Like other former townships with an older, smaller city embedded within their corporate limits, the city of Orono surrounds the city of Long Lake.

The irregular bays of the north shore of Lake Minnetonka are the southern boundaries of Orono, including the Crystal Bay and Navarre areas. Shoreline on Browns Bay, Tananger Lake, Smith Bay, Maxwell Bay, Stubbs Bay, and North and West Arrn is almost all developed for residential use. About half of the area of Orono is either open water or wetland.
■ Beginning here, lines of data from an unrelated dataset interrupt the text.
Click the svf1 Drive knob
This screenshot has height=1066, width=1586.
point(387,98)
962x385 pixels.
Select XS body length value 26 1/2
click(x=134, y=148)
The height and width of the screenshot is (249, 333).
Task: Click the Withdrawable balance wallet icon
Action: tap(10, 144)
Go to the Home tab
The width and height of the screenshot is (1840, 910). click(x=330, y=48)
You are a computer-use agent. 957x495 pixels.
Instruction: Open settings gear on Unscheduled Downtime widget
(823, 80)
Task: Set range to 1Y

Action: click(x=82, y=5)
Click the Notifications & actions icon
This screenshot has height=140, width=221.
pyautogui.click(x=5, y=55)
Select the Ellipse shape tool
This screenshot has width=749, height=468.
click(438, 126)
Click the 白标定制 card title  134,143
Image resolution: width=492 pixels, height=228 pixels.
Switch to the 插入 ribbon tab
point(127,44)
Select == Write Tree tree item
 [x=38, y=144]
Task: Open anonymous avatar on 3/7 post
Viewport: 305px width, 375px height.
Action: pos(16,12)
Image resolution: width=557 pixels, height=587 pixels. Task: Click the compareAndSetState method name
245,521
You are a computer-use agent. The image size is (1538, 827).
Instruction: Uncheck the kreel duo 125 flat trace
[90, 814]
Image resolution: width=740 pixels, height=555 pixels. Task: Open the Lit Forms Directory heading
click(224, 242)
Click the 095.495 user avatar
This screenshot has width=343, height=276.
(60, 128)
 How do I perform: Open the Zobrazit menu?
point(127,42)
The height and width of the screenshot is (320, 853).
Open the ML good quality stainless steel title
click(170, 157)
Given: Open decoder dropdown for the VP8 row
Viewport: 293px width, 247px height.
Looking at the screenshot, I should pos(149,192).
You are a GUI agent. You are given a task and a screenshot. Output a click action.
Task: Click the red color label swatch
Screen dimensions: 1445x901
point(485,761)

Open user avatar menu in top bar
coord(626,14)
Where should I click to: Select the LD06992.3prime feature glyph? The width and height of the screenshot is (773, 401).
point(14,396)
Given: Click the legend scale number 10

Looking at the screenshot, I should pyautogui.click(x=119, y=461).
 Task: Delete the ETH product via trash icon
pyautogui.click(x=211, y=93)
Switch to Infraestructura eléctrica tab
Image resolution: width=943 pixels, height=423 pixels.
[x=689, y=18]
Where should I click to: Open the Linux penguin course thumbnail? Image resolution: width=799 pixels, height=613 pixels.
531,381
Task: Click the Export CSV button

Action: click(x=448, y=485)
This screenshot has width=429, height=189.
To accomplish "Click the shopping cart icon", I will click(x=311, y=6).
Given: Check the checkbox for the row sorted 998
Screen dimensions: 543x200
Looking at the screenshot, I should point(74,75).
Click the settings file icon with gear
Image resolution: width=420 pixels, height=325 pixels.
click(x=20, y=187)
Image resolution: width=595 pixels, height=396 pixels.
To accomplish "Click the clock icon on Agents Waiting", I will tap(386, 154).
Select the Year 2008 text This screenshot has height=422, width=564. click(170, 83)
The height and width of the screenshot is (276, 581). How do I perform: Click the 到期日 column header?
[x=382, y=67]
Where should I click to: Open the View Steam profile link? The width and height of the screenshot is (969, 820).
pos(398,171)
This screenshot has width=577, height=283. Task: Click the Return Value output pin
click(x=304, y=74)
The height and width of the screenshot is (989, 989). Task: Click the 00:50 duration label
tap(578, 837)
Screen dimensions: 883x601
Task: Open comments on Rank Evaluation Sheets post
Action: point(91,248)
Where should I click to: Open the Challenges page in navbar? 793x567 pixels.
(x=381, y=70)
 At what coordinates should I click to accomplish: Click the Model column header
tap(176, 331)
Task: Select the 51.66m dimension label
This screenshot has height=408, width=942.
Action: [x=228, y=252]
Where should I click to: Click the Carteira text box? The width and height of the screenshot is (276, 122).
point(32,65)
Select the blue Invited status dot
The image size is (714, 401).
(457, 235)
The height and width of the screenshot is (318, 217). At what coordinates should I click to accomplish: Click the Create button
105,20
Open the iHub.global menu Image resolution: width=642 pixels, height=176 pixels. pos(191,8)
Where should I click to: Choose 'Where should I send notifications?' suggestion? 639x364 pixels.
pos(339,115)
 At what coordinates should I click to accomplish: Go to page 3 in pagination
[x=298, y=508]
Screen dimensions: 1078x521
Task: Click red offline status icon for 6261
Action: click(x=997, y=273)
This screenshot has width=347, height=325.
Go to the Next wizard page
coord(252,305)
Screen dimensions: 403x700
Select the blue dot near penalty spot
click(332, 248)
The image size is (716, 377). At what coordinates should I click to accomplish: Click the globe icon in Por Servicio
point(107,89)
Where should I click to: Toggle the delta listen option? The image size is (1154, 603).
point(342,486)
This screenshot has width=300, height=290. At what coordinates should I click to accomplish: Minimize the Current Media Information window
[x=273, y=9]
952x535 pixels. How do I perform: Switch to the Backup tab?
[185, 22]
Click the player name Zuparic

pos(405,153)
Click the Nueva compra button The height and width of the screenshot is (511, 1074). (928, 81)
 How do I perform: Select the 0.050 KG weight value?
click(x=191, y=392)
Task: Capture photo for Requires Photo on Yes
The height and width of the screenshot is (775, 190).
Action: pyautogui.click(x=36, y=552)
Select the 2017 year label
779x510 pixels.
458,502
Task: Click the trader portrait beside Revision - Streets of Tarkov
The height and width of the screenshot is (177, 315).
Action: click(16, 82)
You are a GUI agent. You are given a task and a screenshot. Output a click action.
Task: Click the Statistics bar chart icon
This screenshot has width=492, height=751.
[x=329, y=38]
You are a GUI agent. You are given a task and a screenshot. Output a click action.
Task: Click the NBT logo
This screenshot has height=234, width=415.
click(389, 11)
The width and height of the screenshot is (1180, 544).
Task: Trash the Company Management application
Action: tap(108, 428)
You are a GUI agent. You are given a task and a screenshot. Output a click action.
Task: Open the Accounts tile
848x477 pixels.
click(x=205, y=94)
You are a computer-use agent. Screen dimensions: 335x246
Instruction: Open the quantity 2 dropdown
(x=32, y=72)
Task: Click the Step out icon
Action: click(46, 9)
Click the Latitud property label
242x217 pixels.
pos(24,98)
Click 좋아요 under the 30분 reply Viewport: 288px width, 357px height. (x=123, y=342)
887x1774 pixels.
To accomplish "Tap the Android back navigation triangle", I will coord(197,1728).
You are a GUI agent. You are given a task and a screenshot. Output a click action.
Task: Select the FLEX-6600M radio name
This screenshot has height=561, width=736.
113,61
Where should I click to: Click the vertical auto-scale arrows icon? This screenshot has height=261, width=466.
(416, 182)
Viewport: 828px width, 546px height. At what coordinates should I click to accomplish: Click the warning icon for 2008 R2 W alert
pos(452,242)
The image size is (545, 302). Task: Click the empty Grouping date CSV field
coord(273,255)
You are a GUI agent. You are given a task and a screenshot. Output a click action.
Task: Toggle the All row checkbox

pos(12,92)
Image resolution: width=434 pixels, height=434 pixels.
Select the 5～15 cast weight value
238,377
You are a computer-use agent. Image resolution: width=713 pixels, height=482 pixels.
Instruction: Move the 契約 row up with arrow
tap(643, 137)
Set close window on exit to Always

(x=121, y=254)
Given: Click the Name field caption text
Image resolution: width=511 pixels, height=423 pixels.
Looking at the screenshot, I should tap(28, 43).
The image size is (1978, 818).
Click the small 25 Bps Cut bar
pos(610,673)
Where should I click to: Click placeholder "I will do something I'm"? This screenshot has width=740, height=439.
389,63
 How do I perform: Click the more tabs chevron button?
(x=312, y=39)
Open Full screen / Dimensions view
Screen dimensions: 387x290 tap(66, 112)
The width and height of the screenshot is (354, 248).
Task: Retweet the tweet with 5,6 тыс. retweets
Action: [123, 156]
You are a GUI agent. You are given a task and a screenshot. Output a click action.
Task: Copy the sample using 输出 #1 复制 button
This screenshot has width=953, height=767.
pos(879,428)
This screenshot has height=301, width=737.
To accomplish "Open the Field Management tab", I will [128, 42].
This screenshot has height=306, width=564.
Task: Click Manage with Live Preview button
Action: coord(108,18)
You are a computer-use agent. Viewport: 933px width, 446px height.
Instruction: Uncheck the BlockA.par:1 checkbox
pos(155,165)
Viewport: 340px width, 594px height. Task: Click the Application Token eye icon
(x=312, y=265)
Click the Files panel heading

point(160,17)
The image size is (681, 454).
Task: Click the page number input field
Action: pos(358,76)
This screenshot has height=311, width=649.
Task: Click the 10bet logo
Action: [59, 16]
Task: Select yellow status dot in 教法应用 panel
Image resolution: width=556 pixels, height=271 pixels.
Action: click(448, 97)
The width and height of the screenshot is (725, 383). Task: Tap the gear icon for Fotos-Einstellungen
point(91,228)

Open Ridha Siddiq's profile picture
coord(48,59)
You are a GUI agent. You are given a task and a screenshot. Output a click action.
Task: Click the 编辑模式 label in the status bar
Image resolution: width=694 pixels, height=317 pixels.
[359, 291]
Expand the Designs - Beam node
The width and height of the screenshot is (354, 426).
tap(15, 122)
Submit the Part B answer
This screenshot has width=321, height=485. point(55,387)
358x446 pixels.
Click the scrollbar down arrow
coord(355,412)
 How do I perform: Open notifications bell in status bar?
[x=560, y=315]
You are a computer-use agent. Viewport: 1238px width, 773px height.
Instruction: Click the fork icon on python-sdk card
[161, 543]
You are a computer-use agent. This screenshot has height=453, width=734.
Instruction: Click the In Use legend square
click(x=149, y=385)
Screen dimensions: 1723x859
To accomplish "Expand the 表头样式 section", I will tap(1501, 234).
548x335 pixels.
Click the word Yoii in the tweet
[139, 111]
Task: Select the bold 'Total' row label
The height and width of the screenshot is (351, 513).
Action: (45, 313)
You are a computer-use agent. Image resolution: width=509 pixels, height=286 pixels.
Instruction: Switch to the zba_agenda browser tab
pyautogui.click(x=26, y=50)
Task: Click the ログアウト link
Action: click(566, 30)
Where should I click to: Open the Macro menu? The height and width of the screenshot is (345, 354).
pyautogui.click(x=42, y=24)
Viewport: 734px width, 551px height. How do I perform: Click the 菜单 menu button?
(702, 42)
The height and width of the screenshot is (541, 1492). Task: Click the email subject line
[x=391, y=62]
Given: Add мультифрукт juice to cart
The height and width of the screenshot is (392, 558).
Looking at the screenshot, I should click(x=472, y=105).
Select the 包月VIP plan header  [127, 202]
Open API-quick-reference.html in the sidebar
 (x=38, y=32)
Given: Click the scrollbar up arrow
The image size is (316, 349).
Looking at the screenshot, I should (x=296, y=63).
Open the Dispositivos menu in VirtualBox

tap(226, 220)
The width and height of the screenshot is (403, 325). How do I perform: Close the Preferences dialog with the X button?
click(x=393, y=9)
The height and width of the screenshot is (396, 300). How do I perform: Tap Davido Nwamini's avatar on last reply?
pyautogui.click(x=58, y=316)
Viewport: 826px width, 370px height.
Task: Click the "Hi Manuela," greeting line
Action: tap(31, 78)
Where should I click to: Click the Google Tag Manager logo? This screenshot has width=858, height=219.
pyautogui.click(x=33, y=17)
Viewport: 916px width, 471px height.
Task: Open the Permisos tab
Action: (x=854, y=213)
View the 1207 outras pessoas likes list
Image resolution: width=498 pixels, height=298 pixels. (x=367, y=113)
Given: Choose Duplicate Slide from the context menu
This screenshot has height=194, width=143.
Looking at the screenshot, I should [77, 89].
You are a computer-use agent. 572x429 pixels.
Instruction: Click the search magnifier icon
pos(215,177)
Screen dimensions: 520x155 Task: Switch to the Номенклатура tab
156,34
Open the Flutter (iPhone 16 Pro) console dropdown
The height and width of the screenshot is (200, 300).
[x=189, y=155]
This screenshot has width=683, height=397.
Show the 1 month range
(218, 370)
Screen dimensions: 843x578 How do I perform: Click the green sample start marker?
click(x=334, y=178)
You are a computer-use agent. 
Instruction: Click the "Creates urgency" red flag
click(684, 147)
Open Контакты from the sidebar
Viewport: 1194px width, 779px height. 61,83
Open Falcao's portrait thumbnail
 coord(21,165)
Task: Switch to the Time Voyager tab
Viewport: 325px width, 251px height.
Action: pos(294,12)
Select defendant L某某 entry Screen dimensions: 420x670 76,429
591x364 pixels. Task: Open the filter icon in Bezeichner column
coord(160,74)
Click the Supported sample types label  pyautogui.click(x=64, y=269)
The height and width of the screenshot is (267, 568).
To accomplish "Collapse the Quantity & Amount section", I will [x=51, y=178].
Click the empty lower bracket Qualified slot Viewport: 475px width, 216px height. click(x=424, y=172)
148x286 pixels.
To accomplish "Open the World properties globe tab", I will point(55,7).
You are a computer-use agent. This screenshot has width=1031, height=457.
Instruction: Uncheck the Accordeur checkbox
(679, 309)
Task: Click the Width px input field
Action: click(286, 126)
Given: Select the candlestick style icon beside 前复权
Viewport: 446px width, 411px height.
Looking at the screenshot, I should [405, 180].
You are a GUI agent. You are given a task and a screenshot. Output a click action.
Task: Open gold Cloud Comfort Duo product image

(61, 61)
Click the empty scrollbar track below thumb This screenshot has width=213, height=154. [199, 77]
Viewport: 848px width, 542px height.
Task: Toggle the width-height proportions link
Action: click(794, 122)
The Luce Line Railroad formerly served as daily transportation for families who summered at cottages and turn-of-the-century palatial resorts there.

A double track at Stubbs Bay Road served as a siding for parked railroad sleeping cars for weekend visitors to Lake Minnetonka. The now vanished dance pavilion at Stubbs’s Bay was another popular destination for Luce Line Railroad passengers.

Orono was named for Orono, Maine, the boyhood home of George Brackett, who was an early immigrant to Lake Minnetonka. Euro-American settlers arrived in 1853, and by 1855, the land was surveyed for homesteading.

Like other wooded western suburbs, most of the maple, basswood, and oak forests were felled for timber soon after settlement. Dairy farms, berry farms, and orchards followed in the 1880s and 1890s.

Orono became a village in 1955 and a city in 1976. Today, Orono is largely low-density, large-lot (2-acre minimum) residential land, with a population of 7,437 in 2010.

The Luce Line runs for about six miles east to west across the middle of Orono. The trail borders Orono Golf Course and bisects the Wayzata Country Club golf course.

Orono has 16 city parks, four swimming beaches, and Ferndale Marsh, a Nature Conservancy site. Wakefield-Conry Rest Area is a wooded clearing at the northwest corner of the intersection of Willow Road and the Luce Line with picnic tables. This rest area is named for the donors of the site.

The Orono Elementary, Middle, and High Schools are all clustered about a mile and a half north of the Luce Line on Old Crystal Bay Road. A paved off-road trail links the schools to the Luce Line.

The northwest corner of Orono (west of Hwy. 201 and north of Hwy. 12) is part of Morris T. Baker Regional Park Reserve, a Hennepin Parks facility.

This park offers camping, paved bicycle trail loops, horseback riding, golf, and picnicking. Winter activities include cross-country skiing, ice fishing, snowmobiling, and snowshoeing. Most of Baker Park Reserve is within the boundaries of Medina, the community to the north of Orono.

Stubbs Bay Road rest area and parking in Orono is the first designated trail parking area west of the Plymouth trailhead. Parking is shared with a city softball/recreation area.

Stubbs Bay Road marks the break between snowmobile and non-motorized uses on the main tread way in winter. It will also be the dividing point between the pilot project for shared use of the horse trail by horseback riders and mountain bikers and continuation of the horseback-only parallel trail to Winsted.